The district has about 20 openings in food service, including about six openings at LHS, which are equal to about 33.5 hours per day, since not all positions are full-time, according to a response food service provided the Journal-World. The response states that if LHS were fully staffed, the school would have about 15 staff members or 96.5 hours per day, since not all positions are full time, meaning the openings equate to more than a third of the hours, or about 35%, of what the district currently considers full staffing.
The response states that food service is using local temporary employment agencies to fill in staff and that district staffers in the food service office are also filling in where needed. The response states that kitchen staff play a vital role in student success, and that the district values and appreciates them.
“Kitchen staff arrive at their schools early in the morning to ensure that students have an opportunity to have a hot breakfast before school starts,” the response states. “They make multiple lunch entree options, cut produce for fresh fruit and salad bars, and do all of this while maintaining incredibly clean and sanitary kitchens.”
Regarding the vacancies, the food service response states that the district is rarely fully staffed in food service, typically operating with about 12 unfilled openings districtwide, and that the national labor shortage and other effects of the pandemic continue to challenge the food service industry as a whole.
To account for funding loss due to enrollment declines and set aside money for staff raises, the district made $6.4 million in cuts to staffing and programming for this school year, which included reallocating $1.9 million to increase salaries for both certified and classified staff.

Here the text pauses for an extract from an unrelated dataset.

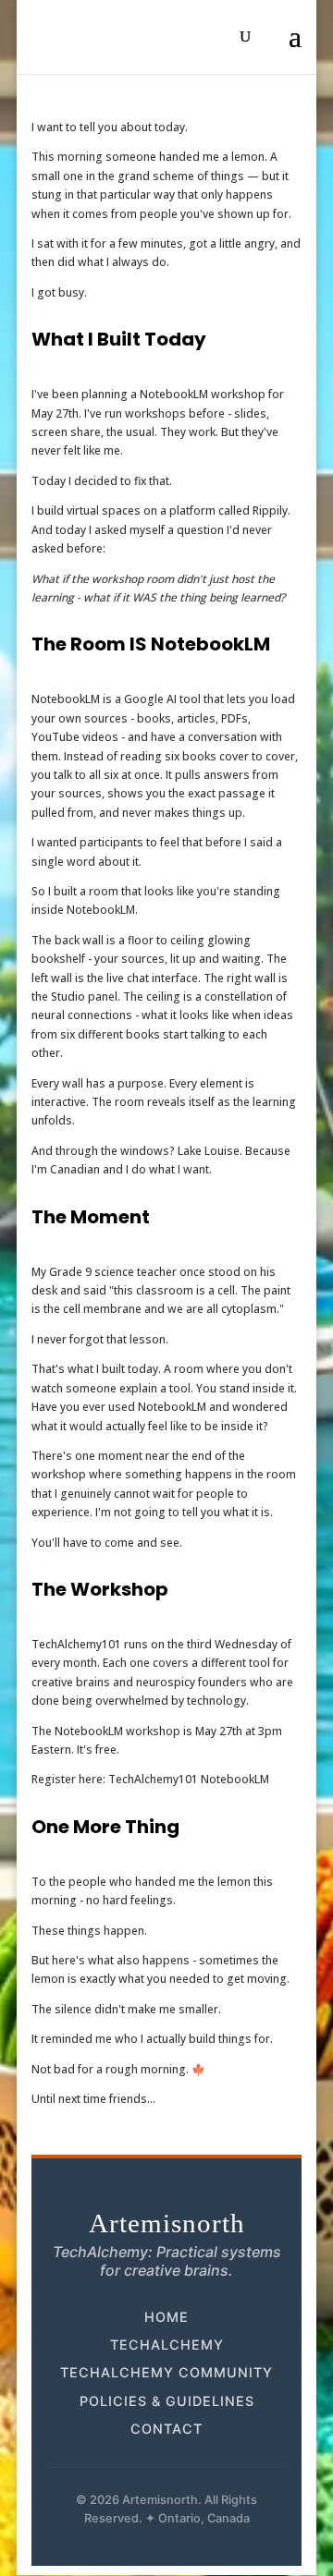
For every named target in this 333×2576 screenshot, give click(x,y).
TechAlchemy (167, 2344)
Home (166, 2317)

Following contract negotiations, the district and PAL-CWA ultimately agreed to allocate an additional $806,336 to classified staff wages, amounting to a 2.863% raise, and to form a committee to reconsider the classified wage matrix. The district has also used pandemic relief funds to pay retention payments to both certified and classified staff, which were doubled to $3,000 total for this school year, as well as to provide free preschool for the children of classified staffers for at least the next two school years.
District spokesperson Julie Boyle said there are no quick-fix, easy solutions to the budget challenges facing Lawrence schools, but efforts would continue.

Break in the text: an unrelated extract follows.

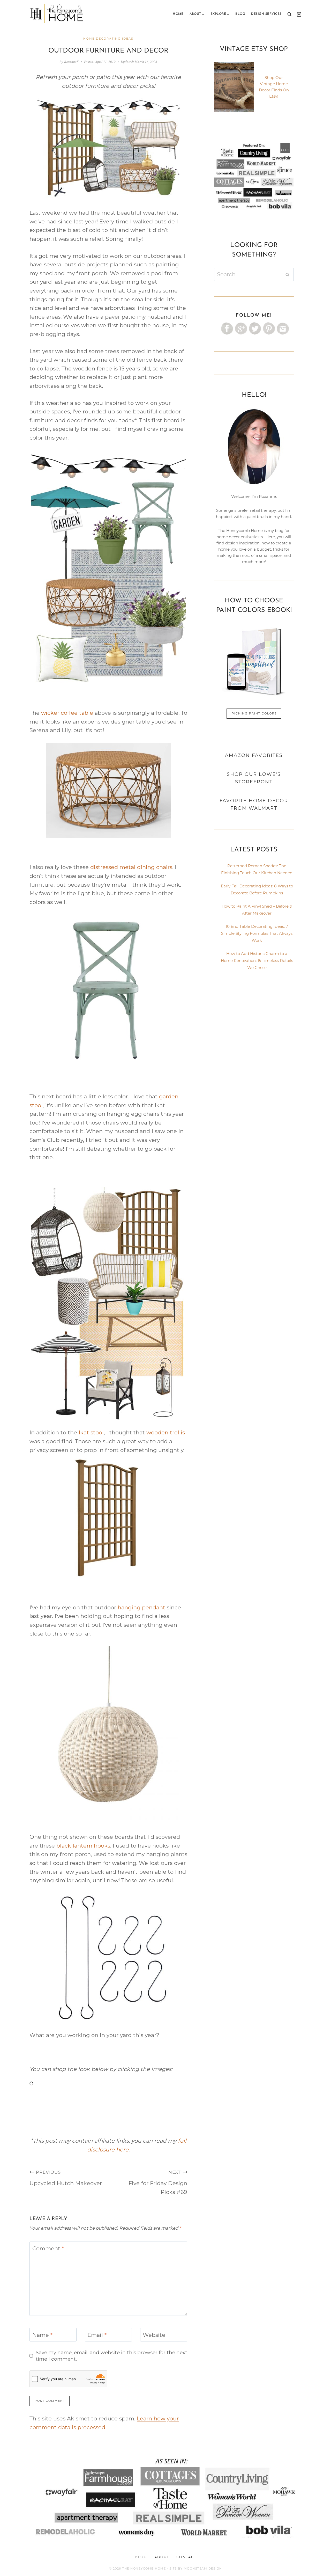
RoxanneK (71, 61)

“Until more financial resources are available through additional state funding and additional reductions and reallocations in spending, the district will continue to look for other ways to create positive and supportive work environments for all employees, support the success and well-being of every employee, and attract high-quality candidates for all employee groups,” Boyle said in an email.
Boyle said per-pupil general operating funds available to Kansas public school districts in 2021 fell below inflation-adjusted 2009 levels, and that calls for change from the school board would likely continue.
“The school board is getting ready to discuss its annual Legislative Priorities,” Boyle said. “They likely will again include a plea for an equitable and adequate system of financial support for public schools.”
Boyle added that the school board and district administration are committed to improving the salaries of all employees and that priority continues to be a part of the ongoing budget conversation.